Finding that balance starts with a process and asking good questions. Even in one-person IR offices, a well thought out data request process can pay huge dividends in streamlining your system and optimizing efficiency and effectiveness. Whether required through a form or even gathered over the phone, getting a thorough understanding of what and why someone is making a request is essential. Screening requests thoughtfully allows IR offices to manage expectations and prioritize requests that support the institution’s most vital goals. Questions we typically ask to support this process include:

  • Purpose of the request

  • Specific description of the data needed

  • Time period

  • How they plan to use and share the results

  • Is it a one-time request or will it be recurring

  • Priority and date needed

Document Processes

Documenting custom report criteria and processes ensure that you and others use the same consistent approach, avoid knowledge “silos” and most importantly are able to create reproducible results. No one ever wants to be in a position of starting over from scratch when the person handling custom requests leaves their position. There are a variety of tools and applications that can assist with documentation and may include things as simple as keeping requests segmented by the requestor in a one accessible network location.

Minimize Role Confusion

An underrated aspect of managing data requests is minimizing the role confusion that can exist about who on your campus provides different types of data and information. For example, while our IR office typically answers questions about the percentage or counts of students declared to programs, our Registrar’s office is responsible for providing student level lists with contact information for those programs. On some unfortunate occasions, the same request is made to multiple offices (without the others knowledge) because it is unclear who should be the appropriate responder. The confusion around these roles not only wastes time and lowers productivity but creates frustration for everyone involved.

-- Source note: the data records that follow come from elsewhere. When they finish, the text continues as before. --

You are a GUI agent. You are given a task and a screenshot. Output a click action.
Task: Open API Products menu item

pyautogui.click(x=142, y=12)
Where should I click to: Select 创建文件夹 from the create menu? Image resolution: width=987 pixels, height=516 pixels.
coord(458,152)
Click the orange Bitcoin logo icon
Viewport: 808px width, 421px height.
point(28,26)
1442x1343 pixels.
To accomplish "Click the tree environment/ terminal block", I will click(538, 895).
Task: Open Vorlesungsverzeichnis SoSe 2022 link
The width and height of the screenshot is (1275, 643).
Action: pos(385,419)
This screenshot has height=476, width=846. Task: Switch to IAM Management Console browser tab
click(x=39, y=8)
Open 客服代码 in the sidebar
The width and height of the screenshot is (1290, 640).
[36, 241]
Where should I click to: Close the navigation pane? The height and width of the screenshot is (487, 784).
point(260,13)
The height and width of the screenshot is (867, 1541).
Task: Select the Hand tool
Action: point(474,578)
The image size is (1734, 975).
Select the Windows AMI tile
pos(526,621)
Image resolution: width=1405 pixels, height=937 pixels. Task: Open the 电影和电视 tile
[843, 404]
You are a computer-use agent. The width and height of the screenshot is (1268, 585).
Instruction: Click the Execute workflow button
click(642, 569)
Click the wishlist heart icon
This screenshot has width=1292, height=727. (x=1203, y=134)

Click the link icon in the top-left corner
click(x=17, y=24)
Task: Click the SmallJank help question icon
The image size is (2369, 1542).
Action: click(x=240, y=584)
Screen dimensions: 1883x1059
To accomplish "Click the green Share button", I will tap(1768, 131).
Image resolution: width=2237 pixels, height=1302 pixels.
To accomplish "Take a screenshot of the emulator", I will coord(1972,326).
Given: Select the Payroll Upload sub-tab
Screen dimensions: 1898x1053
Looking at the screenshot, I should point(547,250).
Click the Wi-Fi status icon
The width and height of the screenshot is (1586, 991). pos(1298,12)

Clarifying what type of information can be provided (e.g. public, non-public, non-releasable, etc.), who on your campus can provide it and the procedures required to request the information by posting a policy on your website and/or link within your email signature is one strategy to minimize confusion.

Another strategy is to proactively meet with campus stakeholders regarding data decisions, needs, reporting formats, timelines, and other details. Not only can it minimize confusion but it also contributes to building healthy relationships between your office and those you serve.